Event Tags
Humio stores data in physical partitions called Data Sources. Parsers can be configured to assign events to a particular data source based on specific fields — this is called tagging. Tagging is an advanced topic and you should only consider using tags if you need to optimize search speeds. If you create too many different tag combinations, performance will suffer. You can read more about tags and data sources in Understanding Humio's Data Sources.
Assigning Tags to Events
Parsers are responsible for assigning tags to events. Proper event tagging depends on how you intend to search in your repository, and therefore most built-in parsers will not tag events at all.
Tags are always assigned based on field values. To use a field as a
tagging field you go to the Settings --> Tagging
page while editing a parser. There, you can specify which fields should
be used for tagging. Remember to limit yourself as each unique tag
combination will create a separate datasource and require heap memory.
Make sure you pick fields with a limited value space. For example, for
HTTP Access Logs a good tagging field could be the HTTP Method because
it has a limited set of possible values (GET
,
POST
, HEAD
) and is something which
would be part of almost every search query.
Tagging and Humio's Ingest API
It is also possible to specify tags as part of the data sent to Humio. For instance, when using Humio's structured ingest endpoint, all fields are already defined by the client and no parsing is involved during ingest. Here it is possible to specify which tags should be assigned as part of the message.
Tagging and Filebeat
When shipping data, the recommended way to tag is to specify the tagging fields in the parser settings. When shipping data through Filebeat, you can add tags as part of the Filebeat configuration on the client side. These tags will be added to all events.
The only exception is the #type
tag. The
#type
tag can be used to specify parsers that
should be used for ingestion when events arrive at Humio.
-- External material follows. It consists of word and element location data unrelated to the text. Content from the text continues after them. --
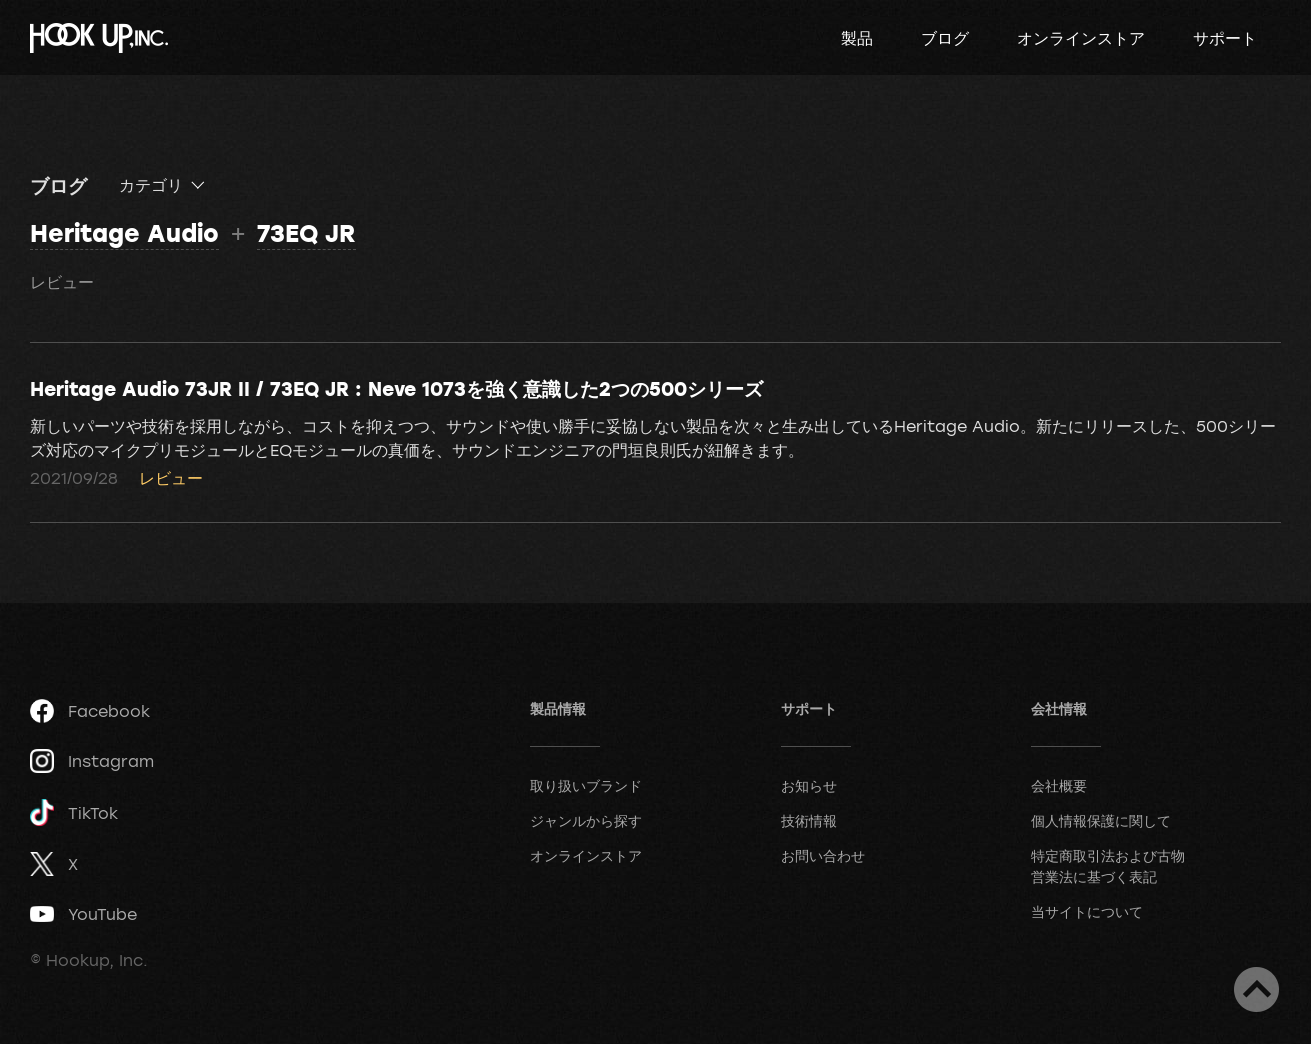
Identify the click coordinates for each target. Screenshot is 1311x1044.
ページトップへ (1256, 989)
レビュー (62, 282)
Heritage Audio (124, 232)
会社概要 (1059, 785)
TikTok (74, 812)
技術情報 (809, 820)
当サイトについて (1087, 911)
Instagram (92, 761)
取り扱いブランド (586, 785)
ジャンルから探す (586, 820)
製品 (857, 38)
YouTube (83, 914)
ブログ (945, 38)
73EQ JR (306, 232)
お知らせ (809, 785)
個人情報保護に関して (1101, 820)
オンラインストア (1081, 38)
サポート (1225, 38)
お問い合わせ (823, 855)
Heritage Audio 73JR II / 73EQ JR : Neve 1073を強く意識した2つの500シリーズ (396, 388)
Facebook (90, 711)
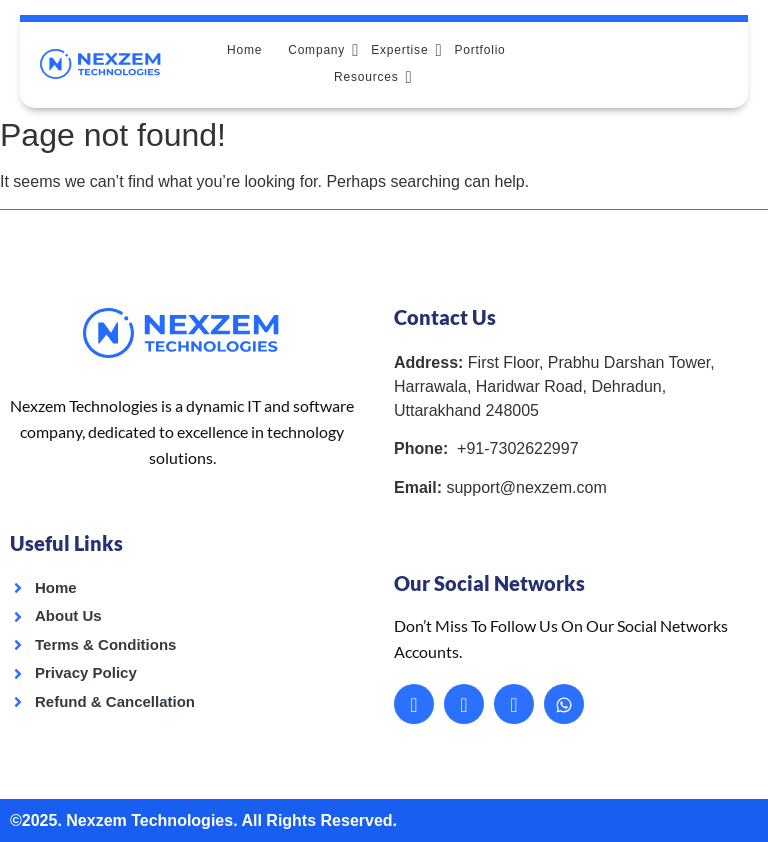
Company (323, 49)
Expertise (406, 49)
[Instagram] (514, 703)
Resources (373, 76)
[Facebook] (414, 703)
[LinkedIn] (464, 703)
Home (244, 50)
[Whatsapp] (564, 703)
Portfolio (479, 50)
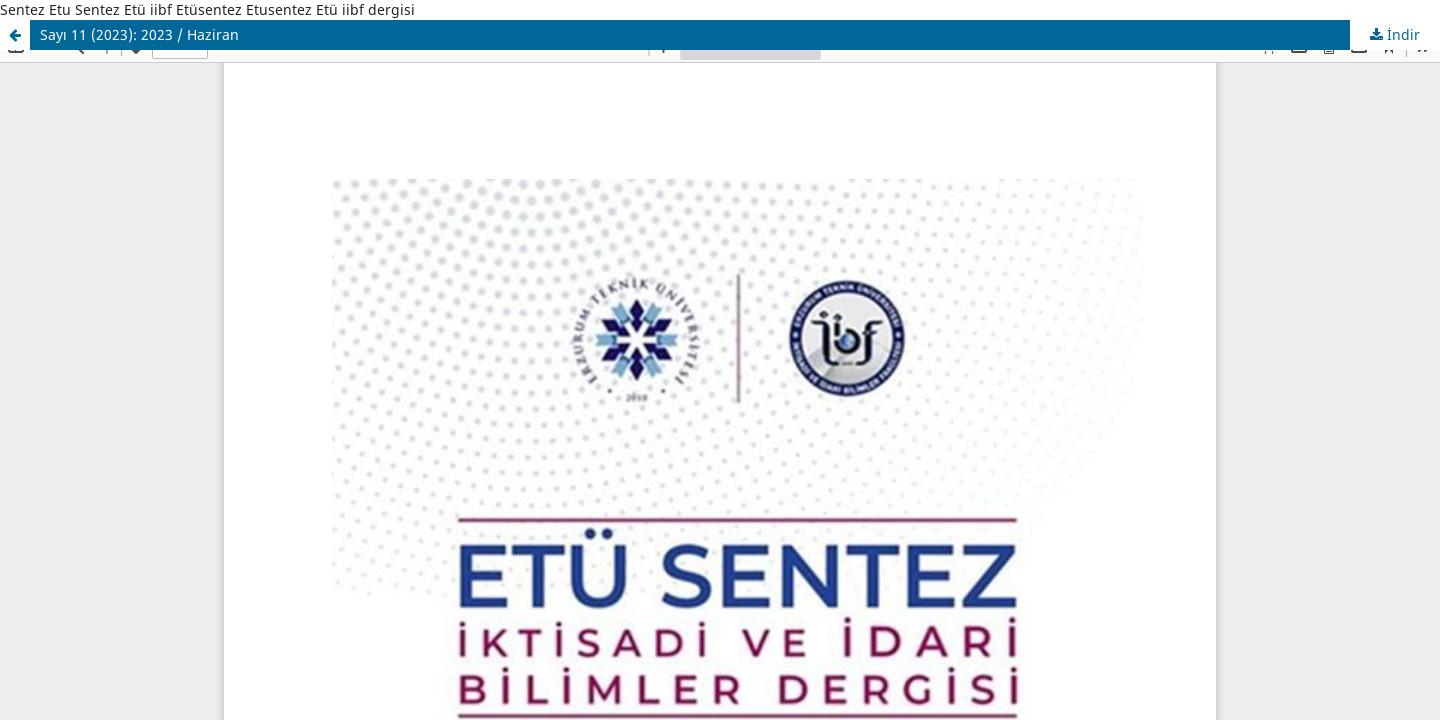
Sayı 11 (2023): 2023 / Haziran (139, 34)
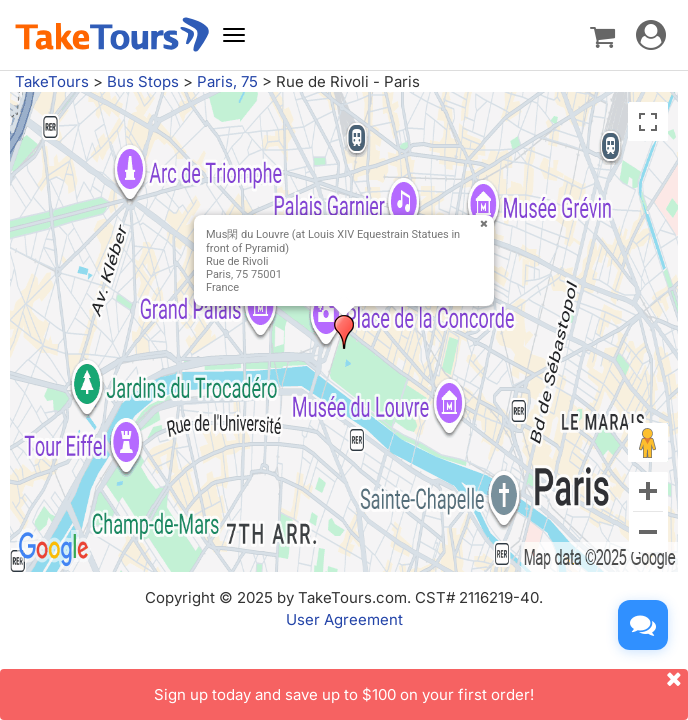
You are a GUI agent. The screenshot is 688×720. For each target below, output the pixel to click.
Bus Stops (143, 81)
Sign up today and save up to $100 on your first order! (421, 686)
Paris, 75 (227, 81)
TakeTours (52, 81)
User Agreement (344, 619)
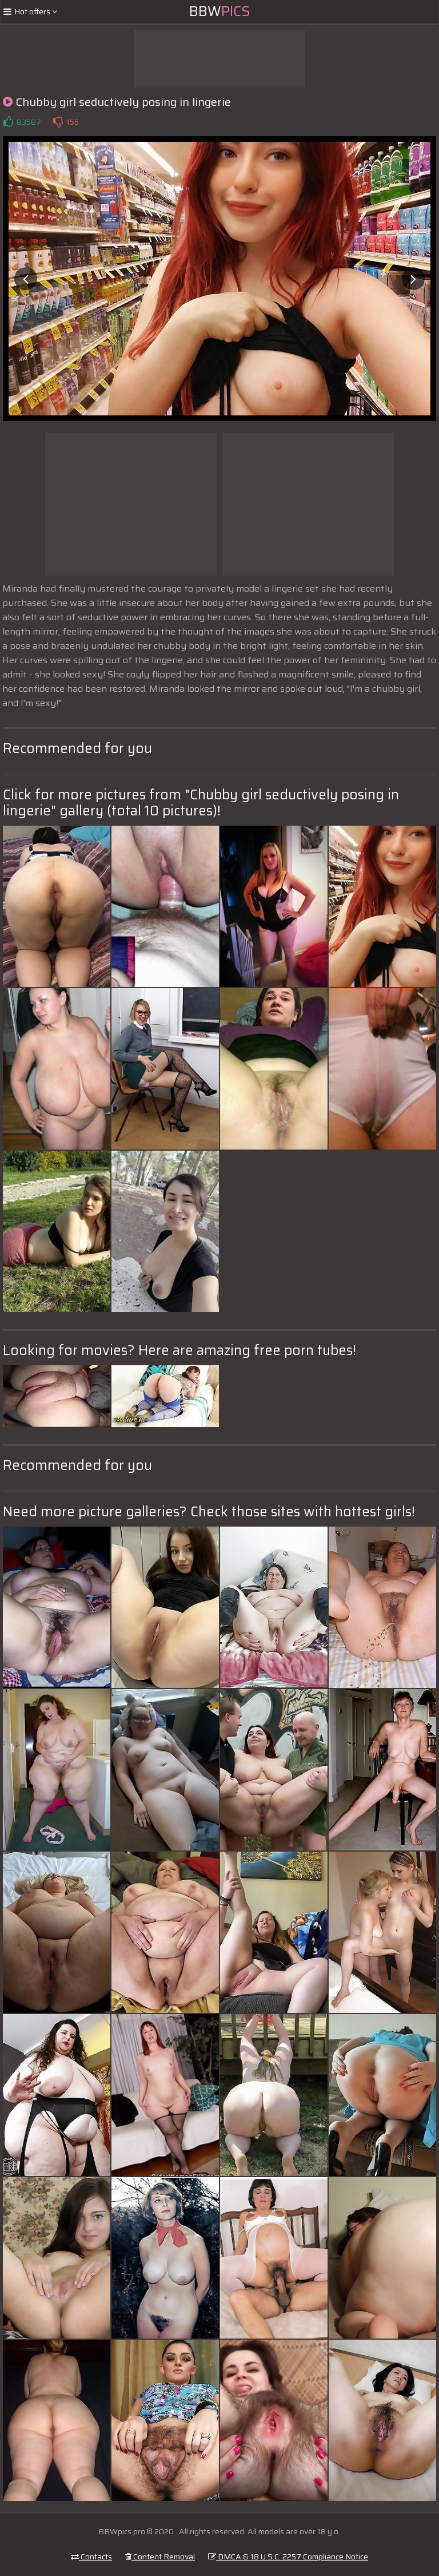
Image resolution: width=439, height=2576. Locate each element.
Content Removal (160, 2556)
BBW (219, 11)
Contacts (91, 2556)
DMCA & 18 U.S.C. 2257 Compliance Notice (288, 2556)
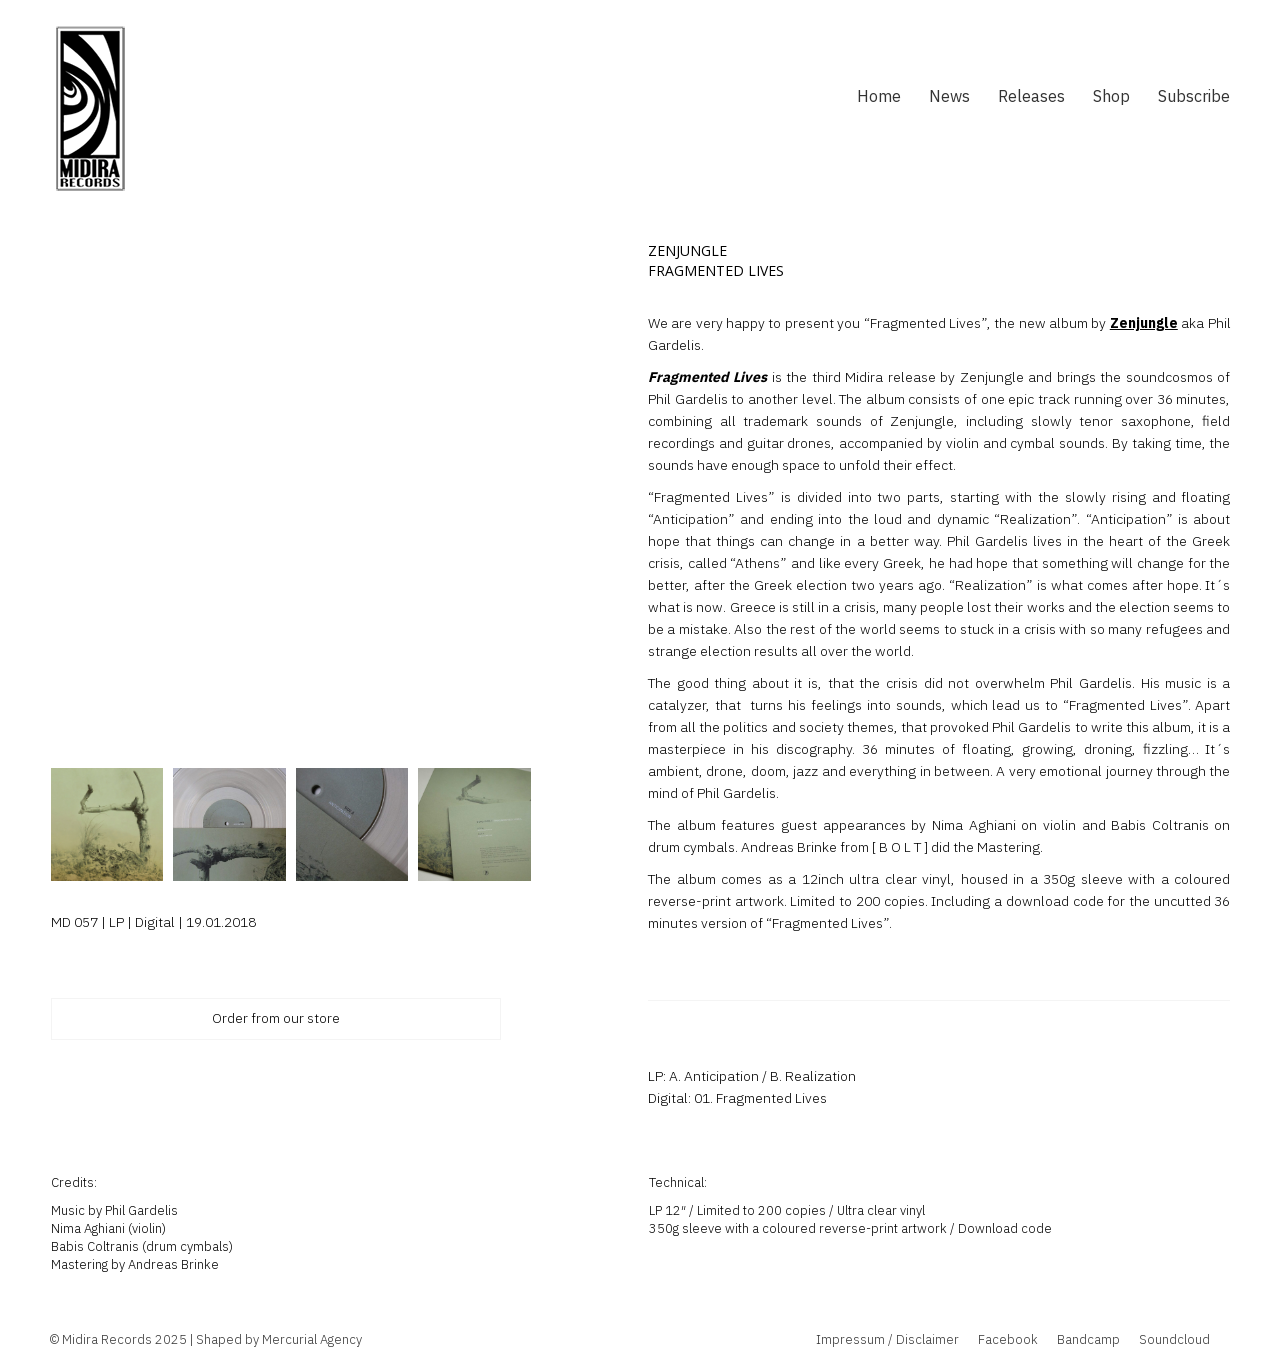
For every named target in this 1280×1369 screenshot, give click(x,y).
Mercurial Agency (312, 1339)
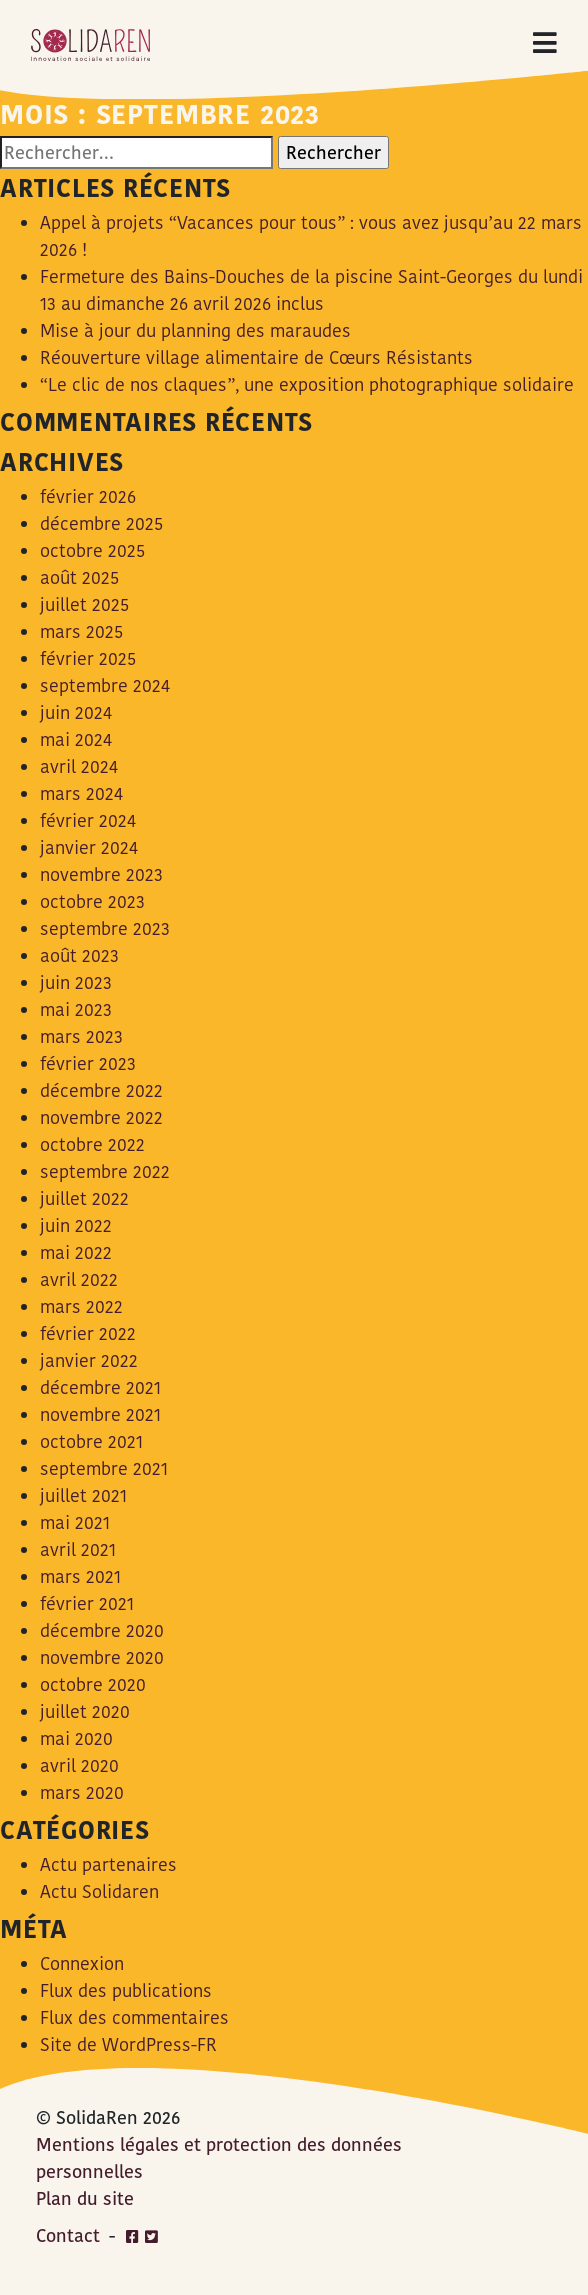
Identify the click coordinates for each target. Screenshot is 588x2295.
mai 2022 (76, 1252)
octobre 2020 (93, 1684)
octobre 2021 (91, 1441)
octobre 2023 (92, 901)
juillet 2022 (84, 1198)
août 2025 (79, 577)
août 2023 (79, 955)
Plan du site (85, 2198)
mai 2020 (76, 1738)
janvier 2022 (89, 1360)
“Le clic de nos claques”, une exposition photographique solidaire (307, 384)
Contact (68, 2235)
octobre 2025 (92, 550)
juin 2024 (76, 712)
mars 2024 (81, 793)
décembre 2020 (102, 1630)
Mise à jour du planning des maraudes (195, 330)
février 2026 (88, 496)
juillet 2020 (85, 1711)
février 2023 (88, 1063)
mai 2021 (75, 1522)
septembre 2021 (104, 1468)
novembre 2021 (100, 1414)
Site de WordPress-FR (128, 2044)
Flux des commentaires (134, 2017)
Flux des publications (126, 1990)
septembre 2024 (105, 685)
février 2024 (88, 820)
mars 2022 (81, 1306)
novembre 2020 (102, 1657)
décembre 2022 (101, 1090)
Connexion (82, 1963)
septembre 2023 (105, 928)
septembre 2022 (105, 1171)
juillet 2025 (84, 604)
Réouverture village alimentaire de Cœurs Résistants (256, 357)
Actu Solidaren (99, 1891)
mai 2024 (76, 739)
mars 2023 (81, 1036)
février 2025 (88, 658)
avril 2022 (79, 1279)
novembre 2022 (101, 1117)
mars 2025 (81, 631)
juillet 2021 (83, 1495)
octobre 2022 (92, 1144)
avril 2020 (79, 1765)
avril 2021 (78, 1549)
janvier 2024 (89, 847)
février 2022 (88, 1333)
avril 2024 (79, 766)
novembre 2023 (101, 874)
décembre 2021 (100, 1387)
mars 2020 (82, 1792)
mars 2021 (80, 1576)
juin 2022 (76, 1225)
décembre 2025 (101, 523)
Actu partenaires (108, 1864)
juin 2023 (76, 982)
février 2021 (87, 1603)
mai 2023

But in
general it's a much more flexible solution to assign parsers through
Assigning Parsers to API Tokens and avoid
specifying the parser on the sender side.
Example
Assume you have an Nginx server which is sending access logs to Humio.
You have also defined the two fields method
and
secret
as tagging fields.
Now assume that some URL contains sensitive information and you would like to limit access to them to only a subset of your Humio users. In this case we will say that any URL that starts with one of:
/transactions/
/admin/
Should be tagged as secret. Let's write the parser:
// The full accesslog parser has been left out for brevity.
... |
case {
// CASE: Match events with a url field starting /transactions/ or /admin/
url = "/transactions/*" OR "/admin/*" | secret := true;
// CASE: Match all other events
true | secret := false;
}
We could now create a Views for the users
that don't have access rights to look at the data marked as
secret=true
.
Note that we created a new field as part of the parsing process which
was then used to tag the incoming events. Had we not defined
secret
as a tagging field the view would still work
perfectly fine. In fact we would get the exact same results —
albeit without the performance enhancement of the tag-based search.